C’est le cas aussi pour l’Irak avec les forces américaines qui se déplacent de Syrie vers la base d’Ain Al-Assad alors que des milices irakiennes menaçaient de les y attaquer. Ainsi des milices d’Assaïb Ahl Al-Haq (La Ligue des vertueux) ont réagi immédiatement après la déclaration du président américain, affirmant que les forces américaines se positionnent en Irak pour surveiller l’Iran.

Les observateurs s’attendaient par ailleurs à voir l’Iran reprendre ses activités nucléaires. Ces craintes pourraient être justifiées avec l’annonce le 8 mai par l’Iran qu’il cessait d’appliquer « certains » de ses engagements pris dans le cadre de l’accord international sur son programme nucléaire ;

— l’accroissement de la présence militaire : c’est la dimension la plus importante en raison de ses répercussions sur le terrain. Il est remarquable, à cet effet, de relever que le discours du secrétaire d’État à la défense par intérim évoque un « repositionnement » américain. La 5e flotte étant déjà un commandement central dans le Golfe, les propos de Shanahan sont dès lors un indicateur d’un schéma de déploiement nouveau et durable. Les États-Unis entendent accroître cette présence pour faire face aux menaces iraniennes dans la région, avec un niveau à la hauteur des escalades éventuelles de la part de l’Iran ou de ses relais régionaux.

Endiguement possible... ou non

Sur la dimension politique de l’actuel mouvement américain, les observateurs notent un changement dans la stratégie américaine. La question qui se pose est la suivante : si le président estime que le renforcement des sanctions américaines comme moyen de pression sur le régime iranien pour le contraindre à changer d’attitude et à plier est efficace, pourquoi agiter la menace militaire ? À cette question, deux réponses sont possibles selon deux points de vue différents.

— Le premier point de vue considère que l’endiguement est encore possible.

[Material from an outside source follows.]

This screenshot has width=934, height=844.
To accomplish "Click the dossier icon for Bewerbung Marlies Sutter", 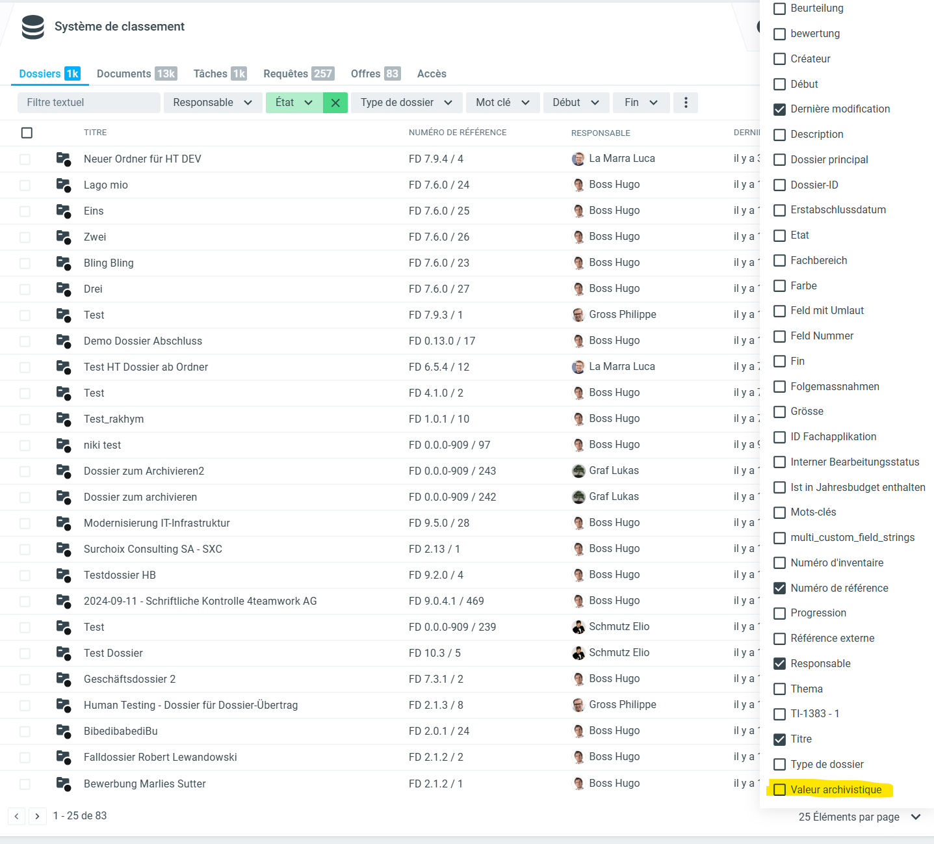I will pyautogui.click(x=63, y=784).
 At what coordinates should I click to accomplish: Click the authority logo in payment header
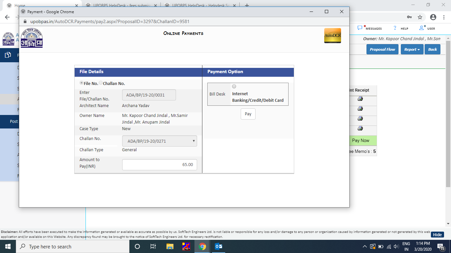coord(32,38)
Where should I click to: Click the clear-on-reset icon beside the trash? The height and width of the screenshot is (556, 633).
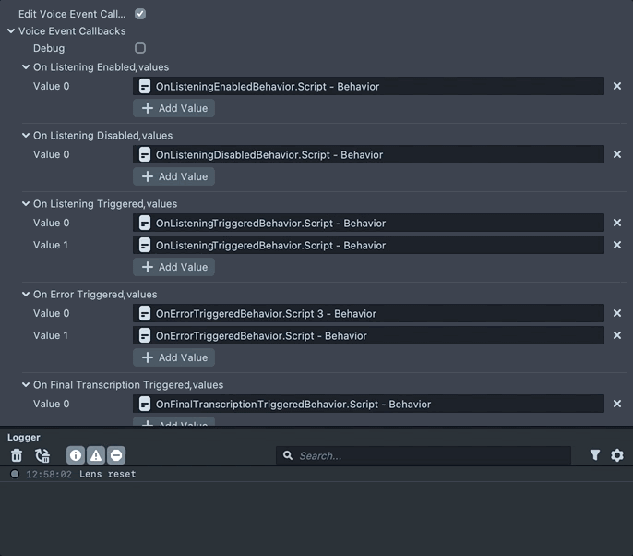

Cette vision s’appuie sur de nombreuses expériences que l’expert iranien Hossein Mousavian énumère dans un article publié sur le site The National Interest. Il y relève que les deux parties ont coopéré en Afghanistan et en Irak dans le cadre de « la guerre contre le terrorisme » et que jusqu’à une période récente l’Irak assurait à Washington qu’il ne pouvait se passer de l’Iran dans la guerre contre l’organisation de l’État islamique (OEI). Dans le même temps, le président Donald Trump qui a adopté une politique de non-intervention dans des guerres extérieures coûteuses ne souhaite pas répéter les crises suscitées par les guerres en Afghanistan et en Irak où son pays a dépensé, en vain, des milliards de dollars. Les deux parties semblent tenir à la situation de « ni guerre ni paix », mais ce principe stratégique risque-t-il de changer ? Pour Moussavian, en dépit des difficultés internes, les Iraniens se rangeront derrière le régime pour résister à toute politique économique, militaire ou diplomatique visant à soumettre l’Iran à la volonté américaine. Moussavian a appelé les décideurs politiques internationaux et régionaux à œuvrer ensemble pour une voie diplomatique, favorisant un dialogue à grande échelle et une action commune avec l’Iran pour éviter une guerre éventuelle.

— Le second point de vue estime difficile d’adopter une politique d’endiguement, option déjà testée par les États-Unis sans résultats tangibles. Bien au contraire, le poids de l’Iran s’est étendu dans la région au point de constituer une menace sérieuse pour les États-Unis et leurs alliés régionaux. Ceux qui défendent ce point de vue perçoivent dans le discours de l’administration américaine l’existence de certains indices selon lesquels l’Iran est tactiquement dans une politique d’escalade contre les intérêts et les alliés des États-Unis au Proche-Orient et que cela implique que l’option militaire soit prête. C’est ce qu’a clairement indiqué l’article du New York Times. Ce courant est mené par John Bolton, du moins en ce qui concerne la menace que représente l’Iran pour Israël. Cette tendance est confirmée par de nombreux observateurs occidentaux, notamment l’article d’Axios qui a qualifié la déclaration de Bolton d’hostile à l’Iran.

En réalité les deux points de vue se rejoignent sur l’impossibilité du dialogue, le manque de confiance et les désaccords au sujet des dispositifs relatifs à la sécurité de la région. Cette situation est devenue encore plus complexe avec l’expansion iranienne dans la région et ne se limite pas aux seuls dossiers du nucléaire et des missiles balistiques.

Le rôle nouveau des missiles et des drones

Il semble difficile d’évaluer les options de l’Iran face à la nouvelle attitude américaine, au regard de la rivalité entre l’équipe diplomatique menée par le ministre des affaires étrangères Mohamed Jawad Zarif qui considère que la guerre sera coûteuse et qu’il est possible de l’éviter (c’était l’axe de son discours récemment à l’Asia Forum à l’université de New York) et l’équipe militaire qui estime que le projet iranien dans la région repose davantage sur la force que sur la diplomatie.

Il est intéressant de noter par ailleurs que l’extension du programme de missiles balistiques iranien constitue un danger supérieur à celui des armes nucléaires, d’autant que l’Iran n’hésite plus en matière d’utilisation intense des missiles au Yémen et en Syrie, et continue de développer son programme.

L’Iran continue également à accroître les capacités de ses alliés régionaux. Les milices houthistes ont testé récemment un nouveau missile, « Badr B », tandis que le Djihad islamique à Gaza a fait état, à la suite de la dernière confrontation avec Israël, d’un missile au nom proche, « Badr 3 ». Ceci sans compter de nombreux rapports sur l’arsenal de missiles détenu par le Hezbollah et les milices chiites irakiennes.

On peut dire en conclusion que l’été s’annonce chaud entre l’Iran et les États-Unis, même s’il ne débouche pas sur une guerre. Au-delà des conjectures sur les diverses éventualités, le besoin se fait sentir chez les Américains d’accroître la sécurité de leurs alliés. Pour faire face non seulement à l’Iran, mais également à ses relais régionaux qui semblent faire peser une menace grandissante sur la région. Dans tous les cas, une lecture stratégique rapide des nouveaux rapports de force dans la région s’impose si on veut éviter de se précipiter dans une guerre qui pourrait s’avérer la plus coûteuse de l’histoire moderne de la région.